DATA FOR THE TASK:
○ ○ ○ ○

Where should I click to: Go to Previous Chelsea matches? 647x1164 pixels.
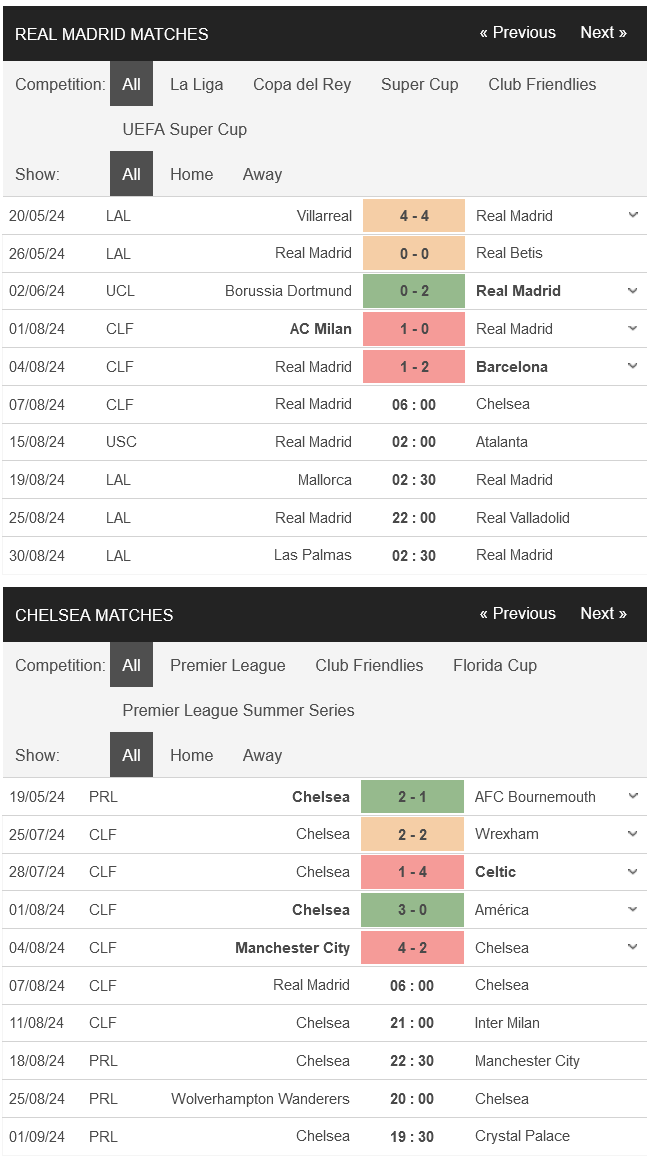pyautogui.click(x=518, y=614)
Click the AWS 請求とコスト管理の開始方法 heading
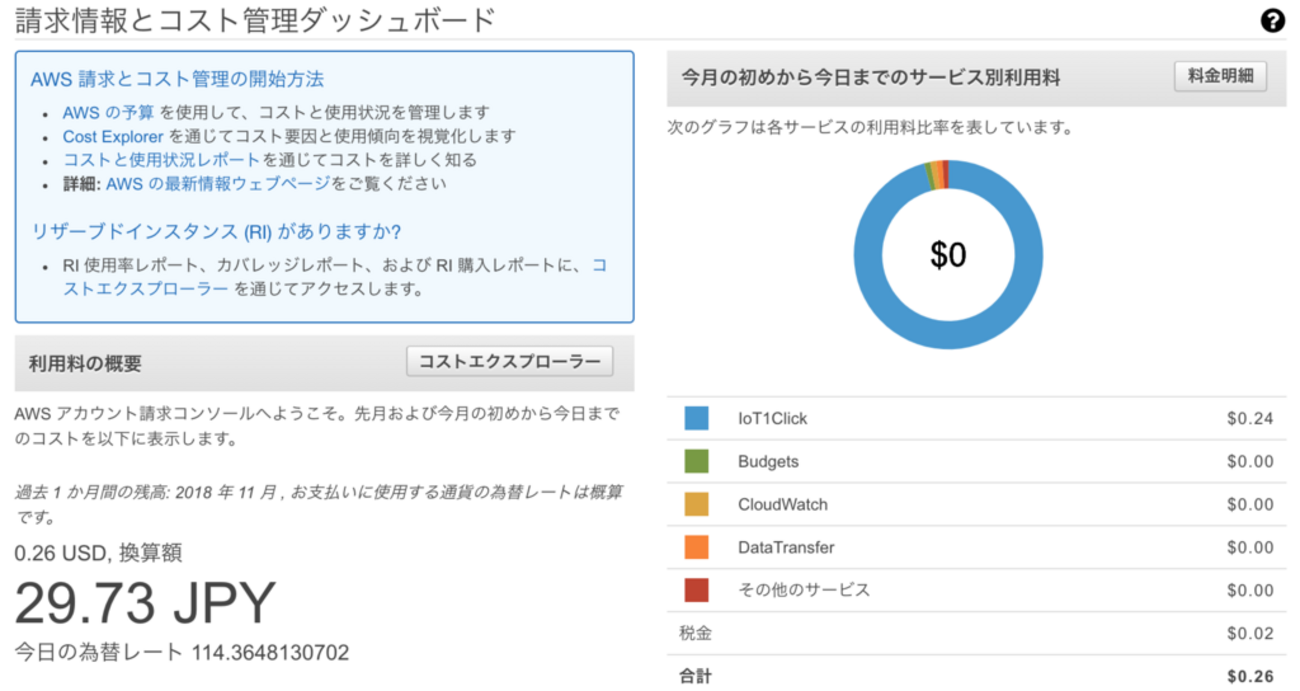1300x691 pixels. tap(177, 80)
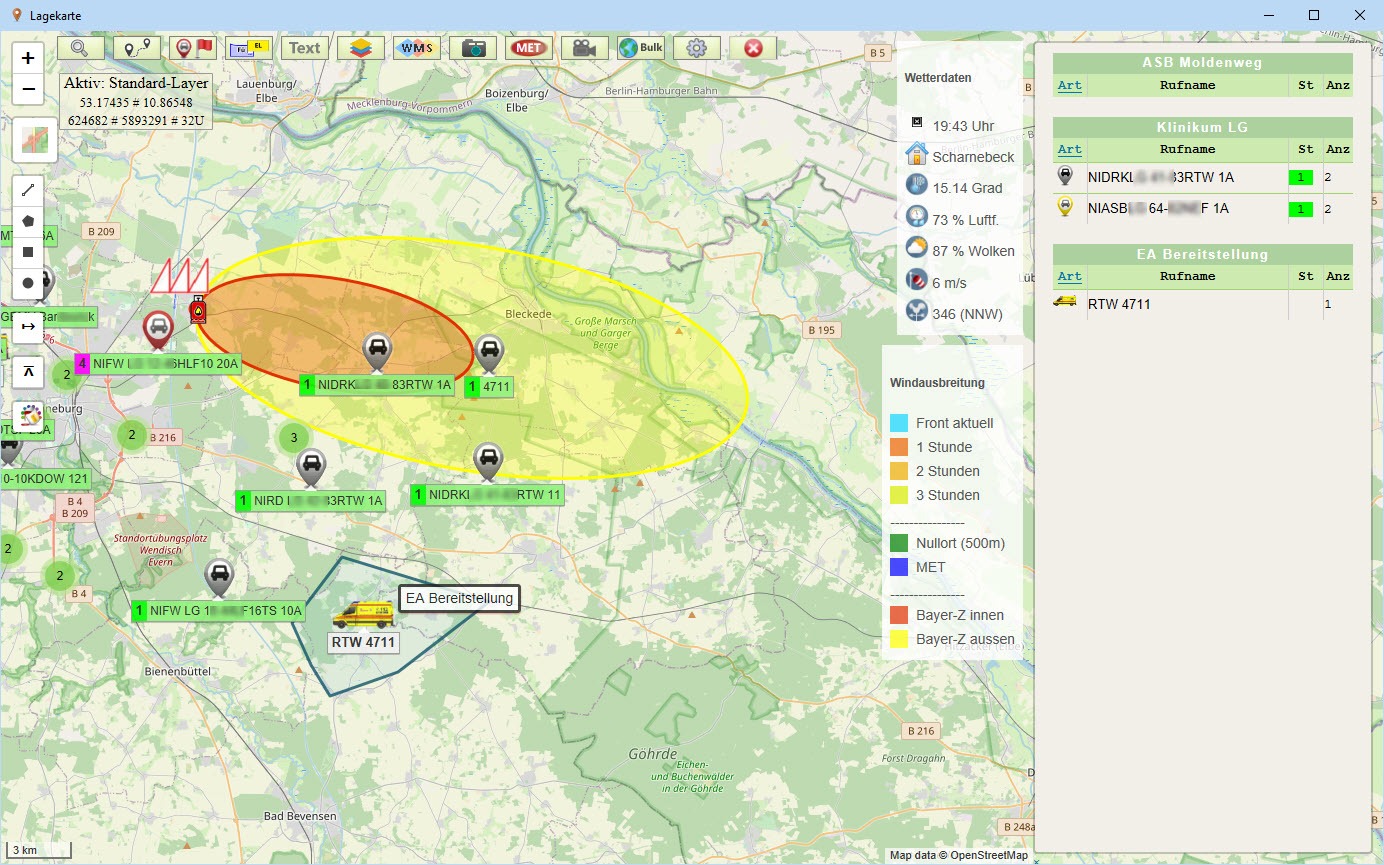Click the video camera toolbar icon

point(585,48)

○ ○ ○ ○

TASK: This task calls for the listing to be restated exactly, with images omitted.

RESULT FOR THIS TASK:
Where should I click to: Go to Previous Chelsea matches? 647x1164 pixels.
pyautogui.click(x=518, y=614)
Click the AWS 請求とコスト管理の開始方法 heading
1300x691 pixels. tap(177, 80)
Click the video camera toolbar icon

point(585,48)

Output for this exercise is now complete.